__Work to do__.
• A. Reproduce the mailing list message below from "This is the" to "development mailing list)".
• B. Answer these questions using the mailing list message below:
(i) On what date was the reply sent?
(ii) To which list had Ekanathan first sent the mail a week earlier?
(iii) Which program is named in the subject line as the missed vectorization case?

__Supplied passage__.

========================================

This is the mail archive of the
gcc@gcc.gnu.org
mailing list for the GCC project.
Re: [AArch64] Missed vectorization opportunity in cactusADM
- From: James Greenhalgh <james dot greenhalgh at arm dot com>
- To: "Ekanathan, Saravanan" <Saravanan dot Ekanathan at amd dot com>
- Cc: "gcc at gcc dot gnu dot org" <gcc at gcc dot gnu dot org>, Marcus Shawcroft <Marcus dot Shawcroft at arm dot com>
- Date: Wed, 8 Apr 2015 16:14:21 +0100
- Subject: Re: [AArch64] Missed vectorization opportunity in cactusADM
- Authentication-results: sourceware.org; auth=none
- References: <8CCF65FBE54B884C85A7D47EBF0834C70927E795 at storexdag02 dot amd dot com>
On Thu, Apr 02, 2015 at 04:20:06AM +0100, Ekanathan, Saravanan wrote:
> (I had sent this mail to gcc-help a week ago. Not sure, all GCC developers
> are subscribed to gcc-help, so re-sending to GCC development mailing list)

========================================

__Supplied information__.
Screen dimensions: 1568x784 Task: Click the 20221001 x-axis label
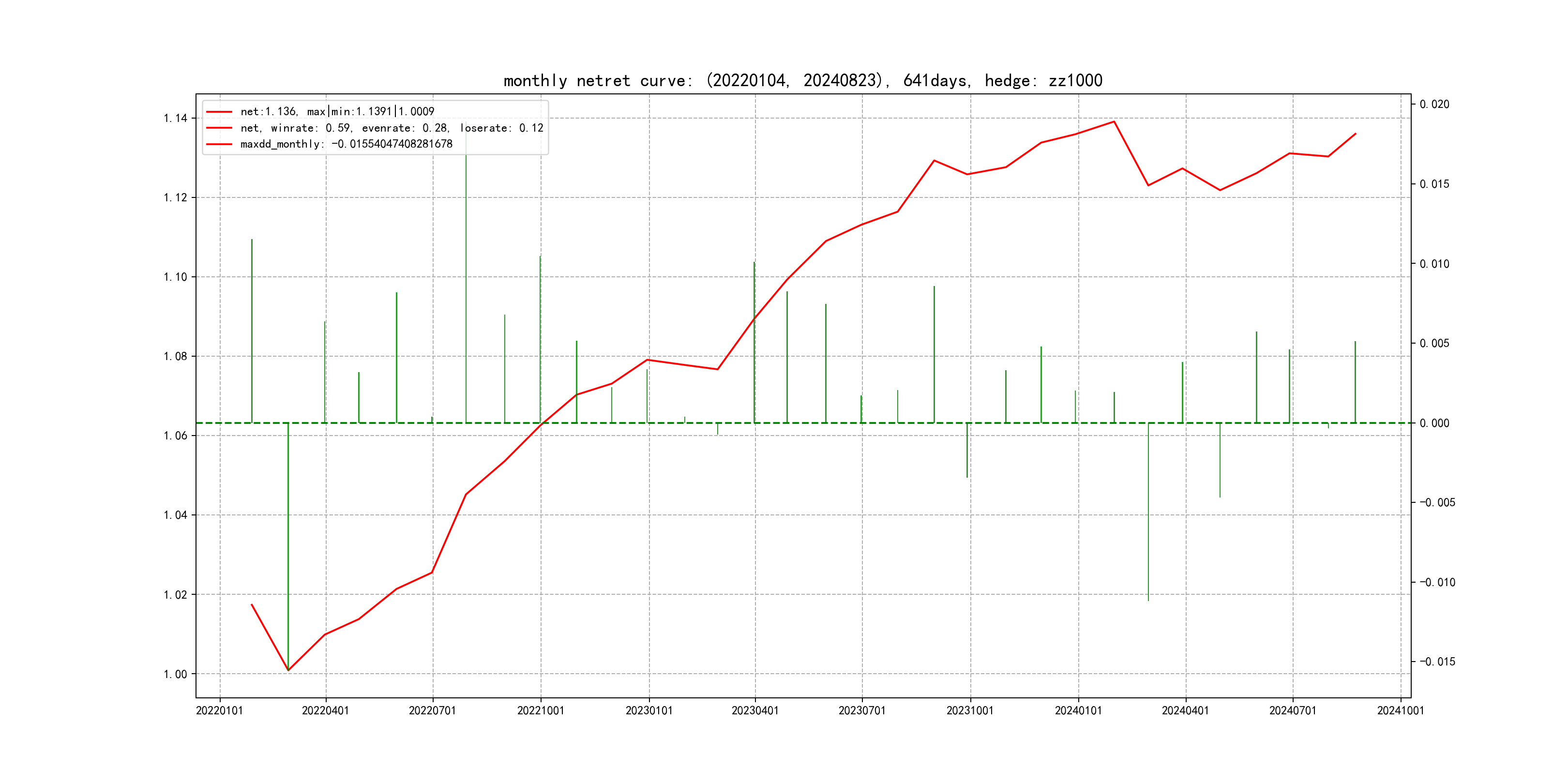(x=541, y=711)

========================================

__Results of the tasks__.
• A.
This is the mail archive of the
gcc@gcc.gnu.org
mailing list for the GCC project.
Re: [AArch64] Missed vectorization opportunity in cactusADM
- From: James Greenhalgh <james dot greenhalgh at arm dot com>
- To: "Ekanathan, Saravanan" <Saravanan dot Ekanathan at amd dot com>
- Cc: "gcc at gcc dot gnu dot org" <gcc at gcc dot gnu dot org>, Marcus Shawcroft <Marcus dot Shawcroft at arm dot com>
- Date: Wed, 8 Apr 2015 16:14:21 +0100
- Subject: Re: [AArch64] Missed vectorization opportunity in cactusADM
- Authentication-results: sourceware.org; auth=none
- References: <8CCF65FBE54B884C85A7D47EBF0834C70927E795 at storexdag02 dot amd dot com>
On Thu, Apr 02, 2015 at 04:20:06AM +0100, Ekanathan, Saravanan wrote:
> (I had sent this mail to gcc-help a week ago. Not sure, all GCC developers
> are subscribed to gcc-help, so re-sending to GCC development mailing list)

• B.
(i) Wed, 8 Apr 2015
(ii) gcc-help
(iii) cactusADM